**WHAT THIS TASK INVOLVES**
For each statement, say yes or no according to whether it agrees with the blog text, and quote the words from the blog text that decide it: (a) Theo now lets Puppy eat first from both bowls. (b) The writer accepted the director's job. (c) The household calls the puppy Django.

(TEXT PASSAGE begins)

10. The bus maps and schedules are indecipherable, which doesn't really matter, which is why I put it last, since none of the drivers obey them anyway.

So fuck the Asheville buses. I am sorry to report that they suck most horrendously and you know, as a good little liberal type person, I went into this really wanting to like them, but I can't, because (did I say this already?) they SUCK.

Thursday, November 02, 2006

Alpha Dog

Puppy is the alpha dog now. We pretend his name is Django, but he doesn't know it and we don't call him that. We call him Puppy, because this is a household of four fairly bright, fairly creative, extremely verbal types. . . who call their puppy Puppy. I realized that he had become the alpha dog today, when Theo stood back gloomily and let Puppy have his pick of the doggy dinners. For a while there, Theo was in charge of which dog ate out of which bowl; this was a time in which Theo grew fat. Now, though, Theo hangs his head and lets Puppy have the first go at both bowls.

My first emotion was to feel sad for Theo, but then I realized: Theo doesn't want to be the alpha dog. I empathize strongly with that, because I'm not alpha either. I know I'm not alpha because I went to one of those PR meet n' greet thingies this afternoon with some of the WNC tourism movers and shakers. I used to dread these thingies and not take them seriously but nowadays I have decided that my ass depends on networking like a motherfucker. So I am networking, which isn't really too hard, because at this point I've actually known most of these people for years (and by know I mean seen at a bunch of cardboard chicken luncheons and smiled and exchanged business cards with) and they're all really pretty nice and so what the hell? I'm going to get a new boss sometime soon and if s/he isn't to my liking, I'll be back out there with the resumes. This is how I know I'm not an alpha: I am not applying to be my own boss, and several people I saw this afternoon who hadn't seen me since my year's hiatus from the tourism scene said, on hearing about my place of employment, "Oh, did you take the director's job?"

No. No, I didn't, and I don't want it, and frankly I don't want to be in charge of anything at all, really. If I was in charge at a real job I couldn't fiddle around with photoshop or do elaborate Excel to Word mail merge letters, which, take it from me, is the absolute best thing to do when you're hopelessly hungover at the office, which might have happened to you the day after Halloween. I know that this state often happens to people the day after Halloween, because some people are incapable of staying quietly home on Halloween and instead must go off to the bars to see the costumed masses and in the process drink entirely too much beer and stay up until quarter to two in the morning, which is a really bad idea on a Tuesday night.

That is why some people are not out at Drinking Liberally but instead are quietly at home on this Thursday night, like the actual dedicated and good employees and homebodies and mothers and carer for alpha Springer Spaniel puppies that they, in fact, are, despite their occasional resemblance to wild drunken revelers. But you see, if you are an alpha dog, you can't ever shed those responsible moments and act like a wild drunken reveler but instead must be sober and responsible at all times: among other, more pressing reasons, you'll be the first one called when the alarm goes off for no apparent reason at 2 in the morning, and if you'd been revelling, that could get ugly. So fuck being alpha. I can take being second at the food bowl if it also means that I get to be second or third when the shit hits the fan.

(TEXT PASSAGE ends)
(LISTED RECORDS begins)

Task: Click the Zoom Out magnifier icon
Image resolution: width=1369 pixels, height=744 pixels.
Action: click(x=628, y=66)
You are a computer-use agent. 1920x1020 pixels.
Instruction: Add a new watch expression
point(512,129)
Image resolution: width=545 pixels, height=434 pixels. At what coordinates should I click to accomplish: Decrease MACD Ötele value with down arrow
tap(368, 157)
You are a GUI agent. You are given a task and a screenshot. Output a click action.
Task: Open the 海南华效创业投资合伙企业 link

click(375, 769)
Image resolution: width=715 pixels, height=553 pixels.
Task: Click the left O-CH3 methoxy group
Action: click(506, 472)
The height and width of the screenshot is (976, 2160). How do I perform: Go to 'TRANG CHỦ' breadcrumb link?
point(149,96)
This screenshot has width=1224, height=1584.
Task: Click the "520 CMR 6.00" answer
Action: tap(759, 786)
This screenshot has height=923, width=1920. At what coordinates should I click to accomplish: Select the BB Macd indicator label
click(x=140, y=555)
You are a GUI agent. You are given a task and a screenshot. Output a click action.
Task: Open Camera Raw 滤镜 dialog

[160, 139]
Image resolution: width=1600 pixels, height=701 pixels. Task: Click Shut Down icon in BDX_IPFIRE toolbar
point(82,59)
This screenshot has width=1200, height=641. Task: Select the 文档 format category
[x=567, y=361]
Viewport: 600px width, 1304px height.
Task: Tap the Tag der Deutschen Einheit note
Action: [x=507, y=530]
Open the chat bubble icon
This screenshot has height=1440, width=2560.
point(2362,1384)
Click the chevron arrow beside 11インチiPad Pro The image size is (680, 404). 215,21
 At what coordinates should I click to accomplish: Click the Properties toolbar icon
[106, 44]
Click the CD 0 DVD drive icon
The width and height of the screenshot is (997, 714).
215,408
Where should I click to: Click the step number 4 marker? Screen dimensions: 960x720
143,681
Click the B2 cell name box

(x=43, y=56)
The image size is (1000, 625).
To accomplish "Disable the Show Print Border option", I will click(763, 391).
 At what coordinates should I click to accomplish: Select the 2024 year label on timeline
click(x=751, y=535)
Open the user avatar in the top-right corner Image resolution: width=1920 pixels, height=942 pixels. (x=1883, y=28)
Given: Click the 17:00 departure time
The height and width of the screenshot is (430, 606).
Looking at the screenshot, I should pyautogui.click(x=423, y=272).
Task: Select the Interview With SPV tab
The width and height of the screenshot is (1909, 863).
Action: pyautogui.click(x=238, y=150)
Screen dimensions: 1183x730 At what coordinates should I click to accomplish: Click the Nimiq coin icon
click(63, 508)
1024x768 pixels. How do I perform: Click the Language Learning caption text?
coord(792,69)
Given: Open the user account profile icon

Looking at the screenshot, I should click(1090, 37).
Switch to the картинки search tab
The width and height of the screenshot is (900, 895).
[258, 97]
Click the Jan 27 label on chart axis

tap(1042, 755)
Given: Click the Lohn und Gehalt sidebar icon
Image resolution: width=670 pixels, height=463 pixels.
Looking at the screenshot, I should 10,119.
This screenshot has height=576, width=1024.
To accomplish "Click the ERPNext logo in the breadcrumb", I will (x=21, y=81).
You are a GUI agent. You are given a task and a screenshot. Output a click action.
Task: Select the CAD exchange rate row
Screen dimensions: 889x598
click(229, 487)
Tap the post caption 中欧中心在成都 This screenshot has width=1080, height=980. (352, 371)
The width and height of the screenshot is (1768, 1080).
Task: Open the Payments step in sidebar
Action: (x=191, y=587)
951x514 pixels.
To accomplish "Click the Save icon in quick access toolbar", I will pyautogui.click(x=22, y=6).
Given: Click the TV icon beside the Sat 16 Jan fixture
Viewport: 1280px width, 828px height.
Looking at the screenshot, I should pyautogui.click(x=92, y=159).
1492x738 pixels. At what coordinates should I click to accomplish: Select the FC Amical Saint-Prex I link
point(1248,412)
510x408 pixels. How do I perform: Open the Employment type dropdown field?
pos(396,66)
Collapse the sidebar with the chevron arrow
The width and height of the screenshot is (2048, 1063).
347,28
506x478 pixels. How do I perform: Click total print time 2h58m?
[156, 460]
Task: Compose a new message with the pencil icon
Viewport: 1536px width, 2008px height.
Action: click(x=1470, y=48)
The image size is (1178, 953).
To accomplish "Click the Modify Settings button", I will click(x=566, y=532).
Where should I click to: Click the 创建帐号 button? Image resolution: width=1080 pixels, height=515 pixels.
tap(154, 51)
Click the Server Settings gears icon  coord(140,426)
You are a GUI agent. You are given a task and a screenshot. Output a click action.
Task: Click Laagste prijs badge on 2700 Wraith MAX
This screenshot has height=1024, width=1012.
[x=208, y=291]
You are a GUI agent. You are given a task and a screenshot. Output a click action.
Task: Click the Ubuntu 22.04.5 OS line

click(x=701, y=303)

(LISTED RECORDS ends)

**EXERCISE OUTPUT**
(a) Yes: "Now, though, Theo hangs his head and lets Puppy have the first go at both bowls."
(b) No: "No. No, I didn't, and I don't want it"
(c) No: "We pretend his name is Django, but he doesn't know it and we don't call him that."